I thought it would be most efficient to write a letter to anyone who might be interested in selling me this car to clarify a few things.
(If you’re just interested in the sales and marketing punchline, scroll past this list. But I think it’s illustrative.)
1. My family lives in the city and we don’t drive a lot. Let me say that again, my family lives in the city and we don’t drive a lot. There are several corollaries to this, like (a) we don’t care that much about gas mileage, (b) we need something we can park in awkward and small places, (c) we don’t care about things that make it easy to get kids in and out of the car multiple times a day, because we don’t get kids in and out of the car multiple times a day. We barely do it multiple times a week.
2. Our 2-year-old doesn’t watch any TV or other screen time yet. Because I have no faith in humanity I will add that the new baby who arrives in June will likely not watch TV right away either.
In case those two sets of requirements were confusing, I’ll spell something else out. We don’t want a minivan. We’re not anti-minivan but we don’t need one because (see 1 and 2). Also, we live IN THE CITY, so car doors that can automatically slide open are not going to be of any use to us and in fact I don’t want my kids running down a CITY street getting in or out of the car.
3. We don’t need 3rd row seating. Nobody comes in our car with us. No we don’t anticipate a lot of carpooling because we live in the city and nobody we know drives.
4. We need heated, leather seats, and 4-wheel or all-wheel drive. Yes, we know the difference.
5. My husband is tall, most of it in his legs. A toddler who likes to kick or a fully-grown adult needs to be able to sit behind my husband in the car.
6. Safety ratings are not that important to me. I am pretty comfortable with anything that says Toyota, Honda, Nissan, Mazda, Volvo, Audi, Subaru, Volkswagen, or Hyundai without needing to hear about the safety awards you’ve won.
7. I can’t possibly decide whether to pay cash, finance, or lease, until you tell me what the rates are.
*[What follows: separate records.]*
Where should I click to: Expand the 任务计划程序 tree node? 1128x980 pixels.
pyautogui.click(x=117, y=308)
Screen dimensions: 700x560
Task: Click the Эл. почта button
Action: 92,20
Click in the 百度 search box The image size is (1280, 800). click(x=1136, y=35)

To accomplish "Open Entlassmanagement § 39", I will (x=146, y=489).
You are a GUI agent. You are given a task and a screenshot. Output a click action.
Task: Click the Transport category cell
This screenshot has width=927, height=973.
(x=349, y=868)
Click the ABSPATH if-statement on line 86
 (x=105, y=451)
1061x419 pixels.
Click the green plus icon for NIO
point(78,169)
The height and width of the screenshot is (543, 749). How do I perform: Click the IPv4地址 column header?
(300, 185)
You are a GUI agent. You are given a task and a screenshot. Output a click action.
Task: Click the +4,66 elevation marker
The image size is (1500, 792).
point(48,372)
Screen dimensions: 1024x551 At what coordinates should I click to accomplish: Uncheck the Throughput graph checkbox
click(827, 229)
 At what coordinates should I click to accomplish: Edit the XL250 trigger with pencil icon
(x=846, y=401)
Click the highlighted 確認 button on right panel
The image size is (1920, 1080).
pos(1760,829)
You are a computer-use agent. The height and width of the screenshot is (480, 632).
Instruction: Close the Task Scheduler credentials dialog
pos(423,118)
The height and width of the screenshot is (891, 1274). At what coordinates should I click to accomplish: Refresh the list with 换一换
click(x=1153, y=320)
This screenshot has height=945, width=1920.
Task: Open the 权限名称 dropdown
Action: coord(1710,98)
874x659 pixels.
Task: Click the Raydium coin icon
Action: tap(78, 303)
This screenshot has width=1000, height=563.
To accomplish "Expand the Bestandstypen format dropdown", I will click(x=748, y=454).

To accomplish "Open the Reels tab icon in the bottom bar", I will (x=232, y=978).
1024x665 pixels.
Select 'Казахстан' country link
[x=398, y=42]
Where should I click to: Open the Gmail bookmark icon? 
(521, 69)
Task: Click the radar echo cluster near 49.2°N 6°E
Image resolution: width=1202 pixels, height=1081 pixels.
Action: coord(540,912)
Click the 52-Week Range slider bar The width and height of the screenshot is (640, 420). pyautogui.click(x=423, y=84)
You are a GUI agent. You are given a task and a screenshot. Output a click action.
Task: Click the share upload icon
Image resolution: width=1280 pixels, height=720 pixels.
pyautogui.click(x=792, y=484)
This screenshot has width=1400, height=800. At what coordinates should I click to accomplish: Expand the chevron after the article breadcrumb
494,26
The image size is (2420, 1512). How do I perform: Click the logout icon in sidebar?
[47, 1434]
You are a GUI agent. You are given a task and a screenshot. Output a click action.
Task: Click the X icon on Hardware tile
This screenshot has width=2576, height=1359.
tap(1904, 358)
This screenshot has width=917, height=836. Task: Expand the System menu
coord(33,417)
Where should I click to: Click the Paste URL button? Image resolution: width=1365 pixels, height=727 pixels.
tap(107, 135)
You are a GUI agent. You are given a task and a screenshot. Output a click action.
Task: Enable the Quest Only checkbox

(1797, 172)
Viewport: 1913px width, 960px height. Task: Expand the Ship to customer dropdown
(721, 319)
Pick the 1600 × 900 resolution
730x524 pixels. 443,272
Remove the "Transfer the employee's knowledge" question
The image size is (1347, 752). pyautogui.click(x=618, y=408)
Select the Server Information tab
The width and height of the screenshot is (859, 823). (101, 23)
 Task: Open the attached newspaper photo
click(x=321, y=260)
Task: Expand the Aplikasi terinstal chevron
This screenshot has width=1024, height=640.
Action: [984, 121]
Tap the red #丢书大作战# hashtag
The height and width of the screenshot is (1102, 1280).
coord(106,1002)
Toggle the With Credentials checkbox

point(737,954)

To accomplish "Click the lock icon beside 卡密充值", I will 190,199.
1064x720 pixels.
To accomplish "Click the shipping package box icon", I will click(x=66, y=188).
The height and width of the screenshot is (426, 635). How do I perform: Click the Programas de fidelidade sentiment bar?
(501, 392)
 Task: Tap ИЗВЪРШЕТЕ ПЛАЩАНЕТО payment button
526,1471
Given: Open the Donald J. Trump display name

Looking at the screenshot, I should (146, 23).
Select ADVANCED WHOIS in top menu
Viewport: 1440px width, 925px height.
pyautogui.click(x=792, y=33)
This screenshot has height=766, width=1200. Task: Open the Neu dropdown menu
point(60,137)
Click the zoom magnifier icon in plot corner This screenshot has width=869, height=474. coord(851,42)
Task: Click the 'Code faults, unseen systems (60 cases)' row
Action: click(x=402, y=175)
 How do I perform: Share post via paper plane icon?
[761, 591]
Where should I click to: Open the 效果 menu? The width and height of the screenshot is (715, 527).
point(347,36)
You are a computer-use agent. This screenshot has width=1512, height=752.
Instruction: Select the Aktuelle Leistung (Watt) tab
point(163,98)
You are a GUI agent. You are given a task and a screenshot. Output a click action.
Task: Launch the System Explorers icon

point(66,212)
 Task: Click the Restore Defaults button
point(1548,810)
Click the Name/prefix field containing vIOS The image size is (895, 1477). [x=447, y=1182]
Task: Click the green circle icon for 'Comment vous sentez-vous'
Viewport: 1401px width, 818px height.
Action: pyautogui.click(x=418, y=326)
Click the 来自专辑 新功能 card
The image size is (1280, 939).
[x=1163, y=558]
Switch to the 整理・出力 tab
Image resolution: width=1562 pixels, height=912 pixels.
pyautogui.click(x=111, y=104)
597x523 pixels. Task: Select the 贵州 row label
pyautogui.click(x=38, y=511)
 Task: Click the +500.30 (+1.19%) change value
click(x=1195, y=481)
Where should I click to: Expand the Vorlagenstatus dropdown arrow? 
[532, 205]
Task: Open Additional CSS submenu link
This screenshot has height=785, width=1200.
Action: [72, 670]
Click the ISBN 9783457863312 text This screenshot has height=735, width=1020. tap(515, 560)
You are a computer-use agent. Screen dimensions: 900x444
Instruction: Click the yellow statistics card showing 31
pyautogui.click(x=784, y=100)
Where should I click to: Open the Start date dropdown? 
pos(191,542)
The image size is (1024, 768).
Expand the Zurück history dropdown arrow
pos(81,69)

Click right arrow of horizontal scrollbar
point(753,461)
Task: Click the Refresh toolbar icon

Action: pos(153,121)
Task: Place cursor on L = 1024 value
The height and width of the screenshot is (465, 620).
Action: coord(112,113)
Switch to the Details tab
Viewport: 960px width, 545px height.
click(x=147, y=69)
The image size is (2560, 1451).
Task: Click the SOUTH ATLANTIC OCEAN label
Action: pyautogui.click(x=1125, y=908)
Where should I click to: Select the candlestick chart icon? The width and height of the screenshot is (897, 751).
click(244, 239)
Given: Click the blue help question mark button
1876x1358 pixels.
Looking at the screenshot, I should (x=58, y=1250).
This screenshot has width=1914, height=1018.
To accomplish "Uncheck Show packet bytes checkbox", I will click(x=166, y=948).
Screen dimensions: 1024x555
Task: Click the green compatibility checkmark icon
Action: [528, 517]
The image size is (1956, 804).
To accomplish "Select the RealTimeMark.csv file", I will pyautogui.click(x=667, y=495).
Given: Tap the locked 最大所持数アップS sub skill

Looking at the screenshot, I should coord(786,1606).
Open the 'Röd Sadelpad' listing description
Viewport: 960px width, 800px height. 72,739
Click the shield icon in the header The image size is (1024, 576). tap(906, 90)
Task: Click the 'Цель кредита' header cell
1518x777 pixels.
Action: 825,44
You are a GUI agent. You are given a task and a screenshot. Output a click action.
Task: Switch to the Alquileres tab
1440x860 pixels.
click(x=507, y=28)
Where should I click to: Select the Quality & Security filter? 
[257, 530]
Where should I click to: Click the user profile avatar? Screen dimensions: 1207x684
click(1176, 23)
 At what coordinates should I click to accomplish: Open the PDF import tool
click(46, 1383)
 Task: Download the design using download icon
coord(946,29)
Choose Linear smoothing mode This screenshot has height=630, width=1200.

I don’t want to tell you what I can afford each month. I want to negotiate the total price of the car.
8. Cubic cargo space is very helpful for those times when I’m planning to fill the car fully with Rubik’s cubes. Otherwise, it’s not that useful for me.
For those of you who are not trying to sell me a car, but who read this blog for insights on sales and marketing, here goes. Our customers are telling us what they want this clearly. We are just not always listening.
Modern sales is complex. Customers are more educated than ever, so the strategies for influencing them at the sales level has to change. Take the car example; when I walk into the dealership, I might already know everything there is to know about the car – the cargo space, the packages, the safety ratings. But if the dealer wants to sell me something, he or she needs to demonstrate some differentiation, or get me to think about something differently from how I have in the past.
But there is a difference between bulldozing me (“Everyone with kids wants a video screen – you may not think that you do, but wait until your next 7-hour drive,”) and educating me, (“I know you said that safety ratings aren’t important to you, but I’d like to explain which of those are most important to look at.”) Or “You never know when 3rd row seating will come in handy” vs “I know you said you didn’t want 3rd row seating, but let me explain the relationship between the possibility of seating and total available cargo space.”
I love when my own consumer purchases teach me something about enterprise sales.